Most European countries have participated at least once in the ESS. Some have participated only once, some twice and some have participated continuously from Round I onwards. The basis for the sampling differs in each country. It can even differ over time within the same country. Despite these differences between the sample designs, data analysts want to be able, for example, to compare the proportion of self-employed workers in Norway with the proportion of self-employed workers in Portugal. To find substantial differences in self-employment between Norway and Portugal, it is necessary that this comparison is not influenced by the way in which the data have been collected in the two countries. If, for example, in Portugal rural areas were deliberately oversampled (i.e. the proportion of people from rural areas is higher in the sample than in the population), simply ignoring this fact would result in a wrong interpretation of the results based on the sample data. In probability sample surveys like the ESS, the essential characteristics of the sample design are captured by so-called inclusion probabilities and design weights, which this Teaching Module will focus on.

To illustrate, for example, that the differences between weighted an unweighted proportions can be great, Table 1.1 displays the absolute and relative frequencies of people living in Lisbon based on unweighted and weighted data. These frequencies can be computed in Nesstar by first selecting ‘ESS4-2008, ed.3.0’ as the data set for analysis, then sub-setting the ESS4 data to Portugal (use button ) and then performing a univariate tabulation of the item `Region', with the design weight switched on and off, respectively (use button ). For the sake of simplicity, we construct two categories, one for respondents living in the capital of Portugal and its surroundings (the Lisbon area) and one to which we collapse all other categories. Based on unweighted data, we would conclude that 40.9% of the people live in Lisbon. Taking weights into account, the proportion drops to 36.8%, which is still higher than the 2001 Census count of 32.3% [Wik10] but considerably closer to it.

Design weight off | Design weight on | |||
---|---|---|---|---|

Frequency | % | Frequency | % | |

Total | 2367 | 100 | 2367 | 100 |

Lisbon area | 986 | 40.9 | 870.9 | 36.8 |

Other | 1399 | 59.1 | 1496.1 | 63.2 |

Source: ESS 4, Portugal.

Another example is the proportion of unemployed people. Table 1.2 provides an overview of the relative frequencies of unemployed people in Portugal who are actively looking for a job, based on unweighted and weighted ESS data and on data from Statistics Portugal. We can see that, based on ESS data and based on administrative data, the difference between the proportion of unemployed people actively looking for a job is larger when ESS data are not weighted.

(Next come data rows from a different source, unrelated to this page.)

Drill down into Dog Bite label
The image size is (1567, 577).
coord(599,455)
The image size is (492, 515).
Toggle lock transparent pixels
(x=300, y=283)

ESS 4 | Statistics Portugal | ||
---|---|---|---|

Design weight off | Design weight on | ||

Unemployed, looking for a job | 4.82 % | 5.14 % | 5.45 % |

Other | 95.18 % | 94.86 % | 94.55 % |

Source: Statistics Portugal and ESS 4, Portugal.

A one-sample Z-test performed on the weighted and unweighted proportions and the administrative data gives a Z-value of 0.68 for weighted and 1.43 for unweighted data. These values mean that we are much closer to rejecting the null hypothesis that the data is a random sample from the inference population if we consider unweighted than if we consider weighted data.

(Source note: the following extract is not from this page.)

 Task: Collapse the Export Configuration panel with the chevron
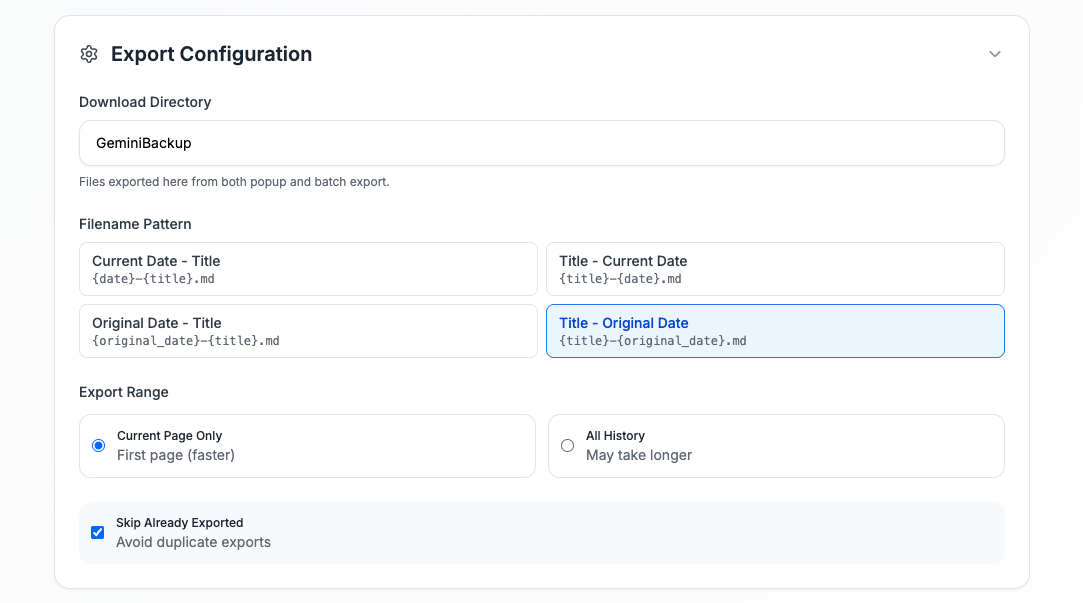994,54
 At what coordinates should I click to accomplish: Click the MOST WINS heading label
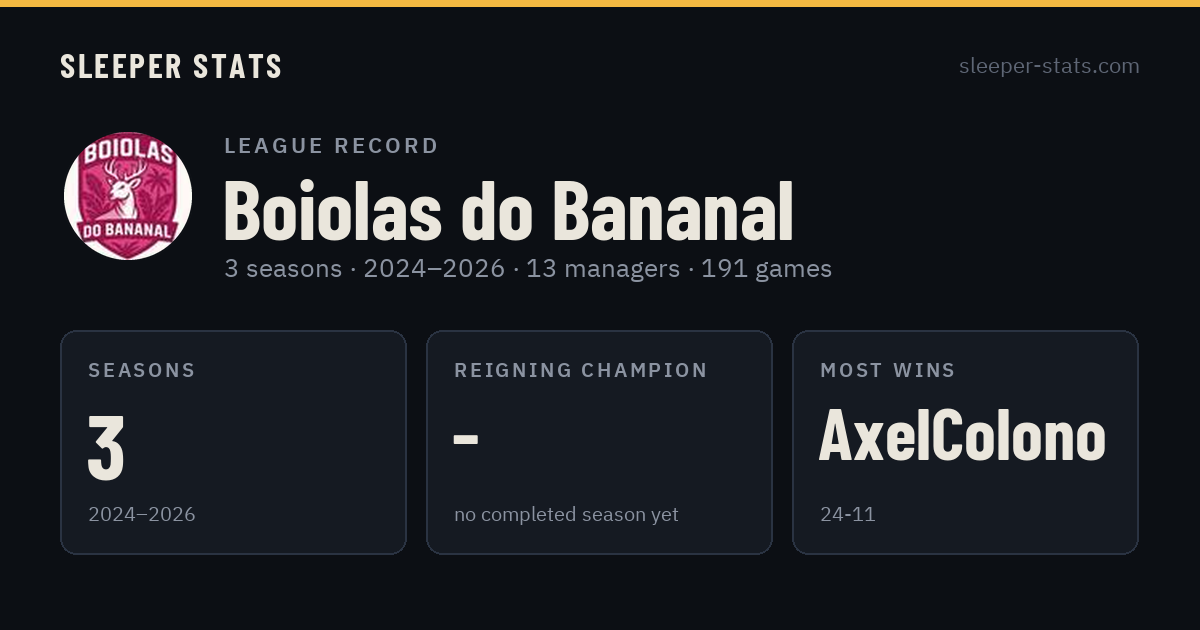888,370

The above examples illustrate that weighting data is essential to make valid inferences based on sample data. If a sample design deviates from simple random sampling (or, more generally, from equal probability sampling), it is necessary to take design weights into consideration to account for the effects of the sample design.

### Exercise 1

Using ESS 4 data in Nesstar, calculate the absolute and relative frequencies of the item `Highest level of education' in Portugal, for both weighted and unweighted data, and describe the results.

Design weight off | Design weight on | |||
---|---|---|---|---|

Highest level of education | Frequency | % | Frequency | % |

Total | 2367 | 100 | 2367 | 100 |

Not completed primary education | 251 | 10.6 | 211.5 | 8.9 |

Primary or first stage of basic | 1076 | 45.5 | 1098.8 | 46.4 |

Lower secondary or second stage of basic | 405 | 17.1 | 452.5 | 19.1 |

Upper secondary | 346 | 14.6 | 352 | 14.9 |

Post-secondary, non-tertiary | 15 | 0.6 | 13.6 | 0.6 |

First stage of tertiary | 266 | 11.2 | 234.3 | 9.9 |

Second stage of tertiary | 8 | 0.3 | 4.6 | 0.2 |

Source: ESS 4, Portugal.

Open the table with the unweighted results in Nesstar.

Open the table with the weighted results in Nesstar.

From Table 1.3, we can see that the numbers and frequencies are not identical. The design weight reduces the number of respondents in the first and in the three last education categories, and increases the number of respondents in the three categories in the middle.

#### References

- [Wik10] Wikipedia (2010).
*Portugal*. Wikipedia. http://en.wikipedia.org/wiki/Portugal.